Collected data:
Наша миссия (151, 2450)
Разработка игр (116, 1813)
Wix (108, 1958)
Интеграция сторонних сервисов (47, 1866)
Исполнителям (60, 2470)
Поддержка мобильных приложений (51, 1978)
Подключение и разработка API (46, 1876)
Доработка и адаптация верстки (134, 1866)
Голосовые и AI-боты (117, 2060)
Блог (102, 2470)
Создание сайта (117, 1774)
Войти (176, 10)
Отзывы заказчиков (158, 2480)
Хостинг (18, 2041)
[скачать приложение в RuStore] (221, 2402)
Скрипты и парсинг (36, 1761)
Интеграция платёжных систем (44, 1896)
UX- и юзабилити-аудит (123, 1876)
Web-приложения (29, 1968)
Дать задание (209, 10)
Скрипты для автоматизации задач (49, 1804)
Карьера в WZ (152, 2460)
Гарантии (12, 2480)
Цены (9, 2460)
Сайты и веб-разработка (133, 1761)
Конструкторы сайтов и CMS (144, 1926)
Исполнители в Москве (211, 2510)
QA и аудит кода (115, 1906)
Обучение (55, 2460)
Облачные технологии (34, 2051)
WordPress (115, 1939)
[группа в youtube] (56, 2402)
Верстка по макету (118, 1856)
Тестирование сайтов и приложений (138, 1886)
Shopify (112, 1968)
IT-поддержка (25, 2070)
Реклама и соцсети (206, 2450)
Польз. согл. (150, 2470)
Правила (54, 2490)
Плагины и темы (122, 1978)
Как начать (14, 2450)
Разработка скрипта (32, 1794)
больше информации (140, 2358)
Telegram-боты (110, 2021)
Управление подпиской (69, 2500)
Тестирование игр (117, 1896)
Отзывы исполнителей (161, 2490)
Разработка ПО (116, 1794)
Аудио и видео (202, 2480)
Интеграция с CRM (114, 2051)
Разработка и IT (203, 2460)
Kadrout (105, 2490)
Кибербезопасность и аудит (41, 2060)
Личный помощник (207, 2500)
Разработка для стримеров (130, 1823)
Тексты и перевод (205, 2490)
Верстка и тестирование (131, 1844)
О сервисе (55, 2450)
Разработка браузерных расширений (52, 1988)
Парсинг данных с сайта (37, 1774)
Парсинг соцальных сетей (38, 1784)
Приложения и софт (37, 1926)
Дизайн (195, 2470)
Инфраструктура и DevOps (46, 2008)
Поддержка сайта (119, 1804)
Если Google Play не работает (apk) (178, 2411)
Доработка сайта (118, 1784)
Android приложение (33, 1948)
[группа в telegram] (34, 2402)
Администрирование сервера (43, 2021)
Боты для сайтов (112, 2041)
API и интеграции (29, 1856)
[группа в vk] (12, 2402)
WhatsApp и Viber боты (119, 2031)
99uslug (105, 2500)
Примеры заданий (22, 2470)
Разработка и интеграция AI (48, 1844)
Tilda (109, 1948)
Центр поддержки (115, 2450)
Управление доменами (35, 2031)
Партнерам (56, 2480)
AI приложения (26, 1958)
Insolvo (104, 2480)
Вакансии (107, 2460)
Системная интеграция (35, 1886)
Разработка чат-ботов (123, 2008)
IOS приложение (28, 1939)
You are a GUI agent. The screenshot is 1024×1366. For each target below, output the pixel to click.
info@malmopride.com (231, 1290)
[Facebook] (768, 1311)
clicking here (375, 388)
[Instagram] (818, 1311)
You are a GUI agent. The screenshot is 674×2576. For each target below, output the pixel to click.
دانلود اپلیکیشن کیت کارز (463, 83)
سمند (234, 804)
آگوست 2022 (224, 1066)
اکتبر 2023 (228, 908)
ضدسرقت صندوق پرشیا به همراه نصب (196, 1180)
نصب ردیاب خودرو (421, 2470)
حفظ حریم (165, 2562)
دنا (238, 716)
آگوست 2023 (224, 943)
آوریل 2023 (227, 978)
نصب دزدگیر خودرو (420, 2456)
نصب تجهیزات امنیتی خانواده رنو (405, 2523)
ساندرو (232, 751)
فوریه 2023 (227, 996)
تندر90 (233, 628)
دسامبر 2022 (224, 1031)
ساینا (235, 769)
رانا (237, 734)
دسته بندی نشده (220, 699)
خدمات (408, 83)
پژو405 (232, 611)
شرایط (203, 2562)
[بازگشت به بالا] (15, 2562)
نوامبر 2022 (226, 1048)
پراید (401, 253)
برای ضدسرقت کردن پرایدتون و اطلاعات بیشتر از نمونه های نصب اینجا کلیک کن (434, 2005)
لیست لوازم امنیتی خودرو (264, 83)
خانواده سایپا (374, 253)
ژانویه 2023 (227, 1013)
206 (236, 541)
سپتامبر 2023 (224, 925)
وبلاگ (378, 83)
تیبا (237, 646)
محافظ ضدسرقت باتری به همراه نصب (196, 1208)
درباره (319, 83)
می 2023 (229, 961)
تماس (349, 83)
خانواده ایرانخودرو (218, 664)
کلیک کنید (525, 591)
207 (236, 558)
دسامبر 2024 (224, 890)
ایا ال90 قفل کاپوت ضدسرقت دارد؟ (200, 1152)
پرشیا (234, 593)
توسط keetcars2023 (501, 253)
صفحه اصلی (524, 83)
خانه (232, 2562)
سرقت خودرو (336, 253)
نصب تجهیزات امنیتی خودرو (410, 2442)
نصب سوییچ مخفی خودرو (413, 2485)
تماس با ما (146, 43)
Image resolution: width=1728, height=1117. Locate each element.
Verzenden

**Exercise aim:**
Set down the records again in full. Match them exactly.

**Problem solution:**
Наша миссия (151, 2450)
Разработка игр (116, 1813)
Wix (108, 1958)
Интеграция сторонних сервисов (47, 1866)
Исполнителям (60, 2470)
Поддержка мобильных приложений (51, 1978)
Подключение и разработка API (46, 1876)
Доработка и адаптация верстки (134, 1866)
Голосовые и AI-боты (117, 2060)
Блог (102, 2470)
Создание сайта (117, 1774)
Войти (176, 10)
Отзывы заказчиков (158, 2480)
Хостинг (18, 2041)
[скачать приложение в RuStore] (221, 2402)
Скрипты и парсинг (36, 1761)
Интеграция платёжных систем (44, 1896)
UX- и юзабилити-аудит (123, 1876)
Web-приложения (29, 1968)
Дать задание (209, 10)
Скрипты для автоматизации задач (49, 1804)
Карьера в WZ (152, 2460)
Гарантии (12, 2480)
Цены (9, 2460)
Сайты и веб-разработка (133, 1761)
Конструкторы сайтов и CMS (144, 1926)
Исполнители в Москве (211, 2510)
QA и аудит кода (115, 1906)
Обучение (55, 2460)
Облачные технологии (34, 2051)
WordPress (115, 1939)
[группа в youtube] (56, 2402)
Верстка по макету (118, 1856)
Тестирование сайтов и приложений (138, 1886)
Shopify (112, 1968)
IT-поддержка (25, 2070)
Реклама и соцсети (206, 2450)
Польз. согл. (150, 2470)
Правила (54, 2490)
Плагины и темы (122, 1978)
Как начать (14, 2450)
Разработка скрипта (32, 1794)
больше информации (140, 2358)
Telegram-боты (110, 2021)
Управление подпиской (69, 2500)
Тестирование игр (117, 1896)
Отзывы исполнителей (161, 2490)
Разработка ПО (116, 1794)
Аудио и видео (202, 2480)
Интеграция с CRM (114, 2051)
Разработка и IT (203, 2460)
Kadrout (105, 2490)
Кибербезопасность и аудит (41, 2060)
Личный помощник (207, 2500)
Разработка для стримеров (130, 1823)
Тексты и перевод (205, 2490)
Верстка и тестирование (131, 1844)
О сервисе (55, 2450)
Разработка браузерных расширений (52, 1988)
Парсинг данных с сайта (37, 1774)
Парсинг соцальных сетей (38, 1784)
Приложения и софт (37, 1926)
Дизайн (195, 2470)
Инфраструктура и DevOps (46, 2008)
Поддержка сайта (119, 1804)
Если Google Play не работает (apk) (178, 2411)
Доработка сайта (118, 1784)
Android приложение (33, 1948)
[группа в telegram] (34, 2402)
Администрирование сервера (43, 2021)
Боты для сайтов (112, 2041)
API и интеграции (29, 1856)
[группа в vk] (12, 2402)
WhatsApp и Viber боты (119, 2031)
99uslug (105, 2500)
Примеры заданий (22, 2470)
Разработка и интеграция AI (48, 1844)
Tilda (109, 1948)
Центр поддержки (115, 2450)
Управление доменами (35, 2031)
Партнерам (56, 2480)
AI приложения (26, 1958)
Insolvo (104, 2480)
Вакансии (107, 2460)
Системная интеграция (35, 1886)
Разработка чат-ботов (123, 2008)
IOS приложение (28, 1939)
You are a GUI agent. The screenshot is 1024×1366. For each target below, output the pixel to click.
info@malmopride.com (231, 1290)
[Facebook] (768, 1311)
clicking here (375, 388)
[Instagram] (818, 1311)
You are a GUI agent. The screenshot is 674×2576. For each target below, output the pixel to click.
دانلود اپلیکیشن کیت کارز (463, 83)
سمند (234, 804)
آگوست 2022 (224, 1066)
اکتبر 2023 (228, 908)
ضدسرقت صندوق پرشیا به همراه نصب (196, 1180)
نصب ردیاب خودرو (421, 2470)
حفظ حریم (165, 2562)
دنا (238, 716)
آگوست 2023 (224, 943)
آوریل 2023 (227, 978)
نصب دزدگیر خودرو (420, 2456)
نصب تجهیزات امنیتی خانواده رنو (405, 2523)
ساندرو (232, 751)
فوریه 2023 (227, 996)
تندر90 (233, 628)
دسامبر 2022 (224, 1031)
ساینا (235, 769)
رانا (237, 734)
دسته بندی نشده (220, 699)
خدمات (408, 83)
پژو405 (232, 611)
شرایط (203, 2562)
[بازگشت به بالا] (15, 2562)
نوامبر 2022 (226, 1048)
پراید (401, 253)
برای ضدسرقت کردن پرایدتون و اطلاعات بیشتر از نمونه های نصب اینجا کلیک کن (434, 2005)
لیست لوازم امنیتی خودرو (264, 83)
خانواده سایپا (374, 253)
ژانویه 2023 (227, 1013)
206 (236, 541)
سپتامبر 2023 (224, 925)
وبلاگ (378, 83)
تیبا (237, 646)
محافظ ضدسرقت باتری به همراه نصب (196, 1208)
درباره (319, 83)
می 2023 (229, 961)
تماس (349, 83)
خانواده ایرانخودرو (218, 664)
کلیک کنید (525, 591)
207 (236, 558)
دسامبر 2024 (224, 890)
ایا ال90 قفل کاپوت ضدسرقت دارد؟ (200, 1152)
پرشیا (234, 593)
توسط keetcars2023 (501, 253)
صفحه اصلی (524, 83)
خانه (232, 2562)
سرقت خودرو (336, 253)
نصب تجهیزات امنیتی خودرو (410, 2442)
نصب سوییچ مخفی خودرو (413, 2485)
تماس با ما (146, 43)
Image resolution: width=1728, height=1117. Locate each element.
Verzenden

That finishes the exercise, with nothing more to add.